_Task item_.
Lift every line from the entries that includes the word "height".

_Material shown_.
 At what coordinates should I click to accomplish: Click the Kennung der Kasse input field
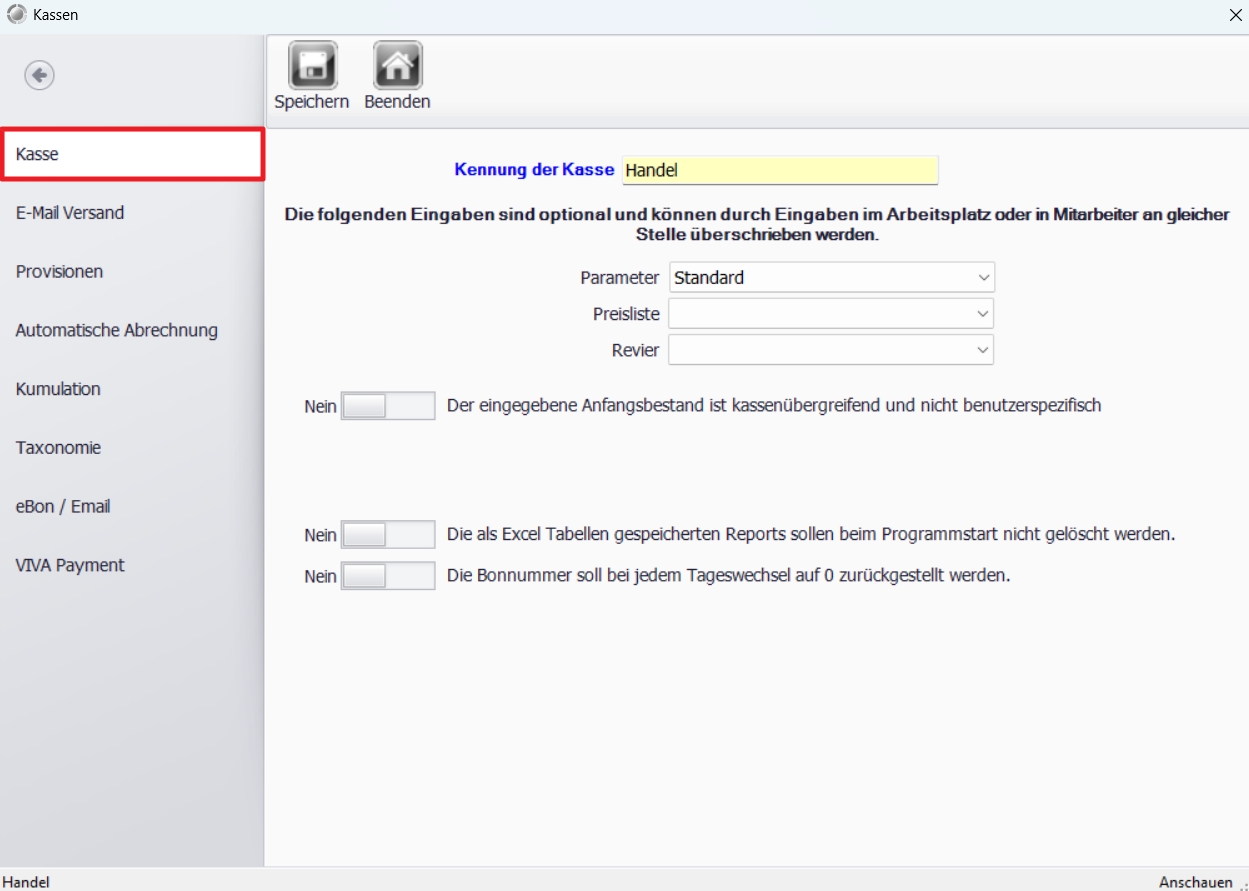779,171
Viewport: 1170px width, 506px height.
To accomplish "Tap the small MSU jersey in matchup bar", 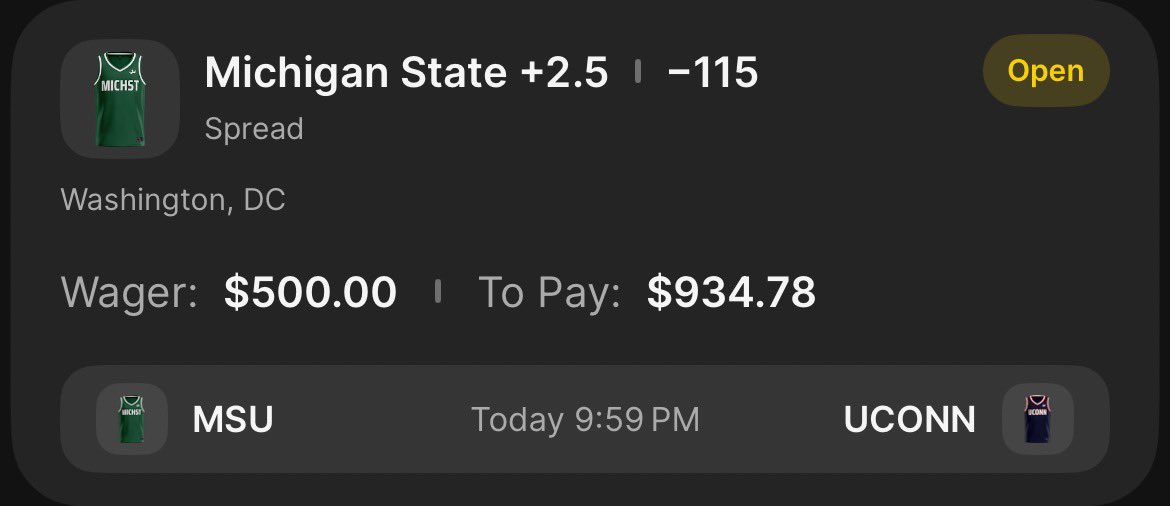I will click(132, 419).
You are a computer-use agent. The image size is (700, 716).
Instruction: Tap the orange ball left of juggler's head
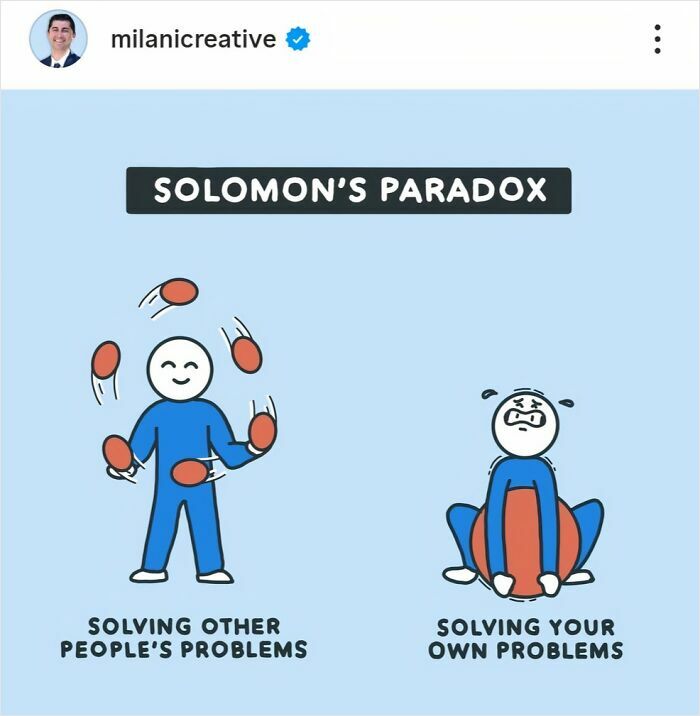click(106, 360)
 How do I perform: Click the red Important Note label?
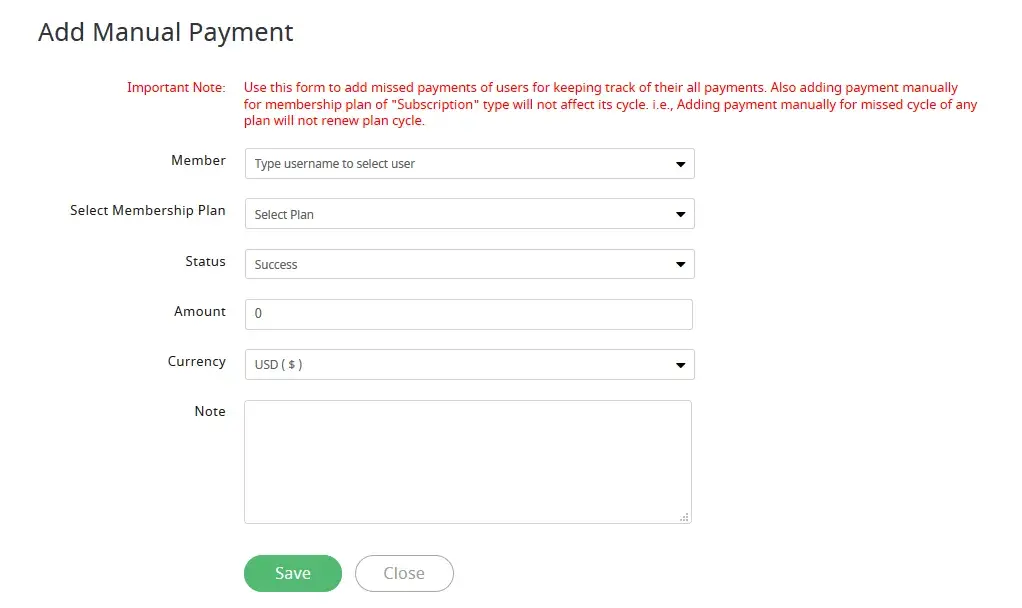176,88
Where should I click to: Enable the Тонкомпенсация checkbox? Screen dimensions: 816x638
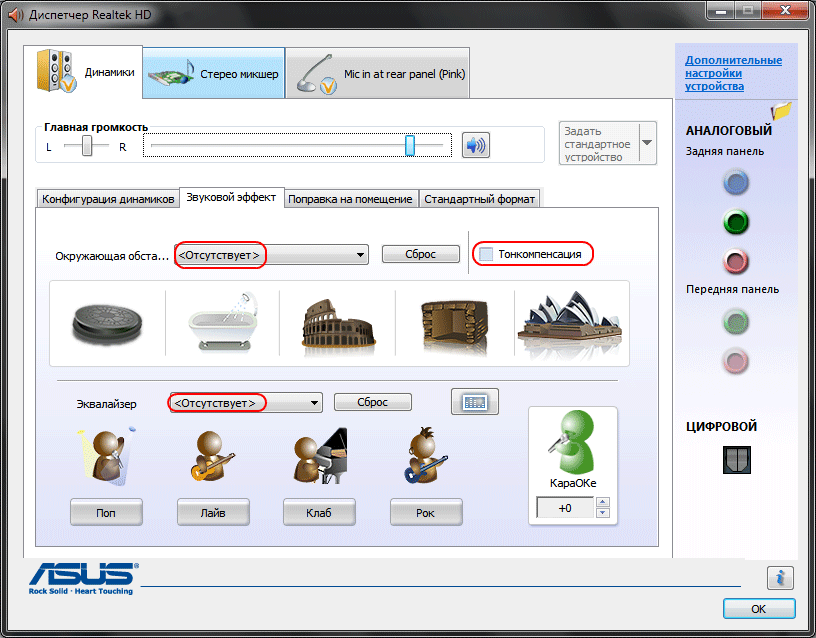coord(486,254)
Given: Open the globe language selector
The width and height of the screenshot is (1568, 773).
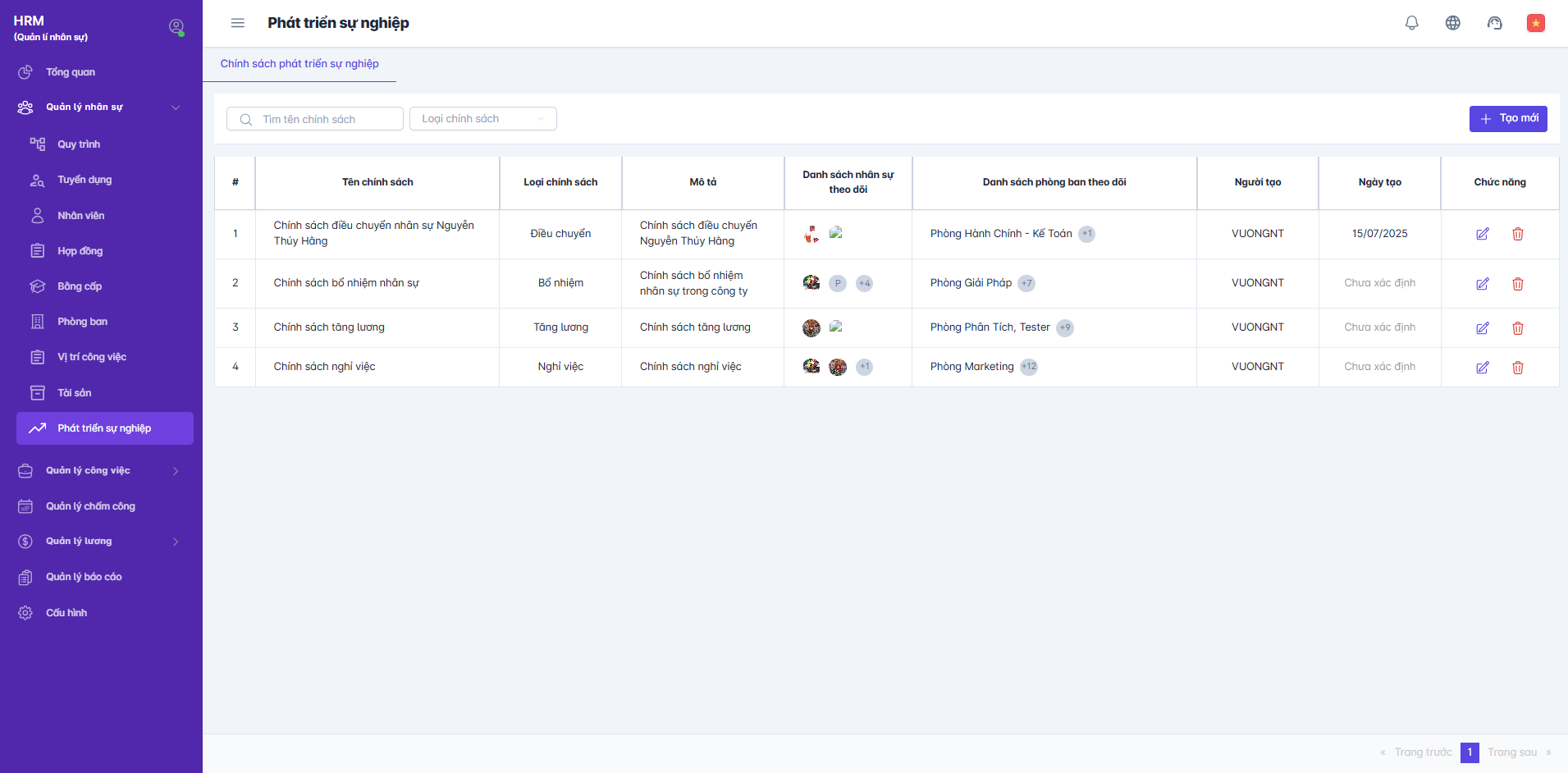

_Result of this exercise_.
Viewport: 1170px width, 506px height.
The width and height of the screenshot is (1568, 773).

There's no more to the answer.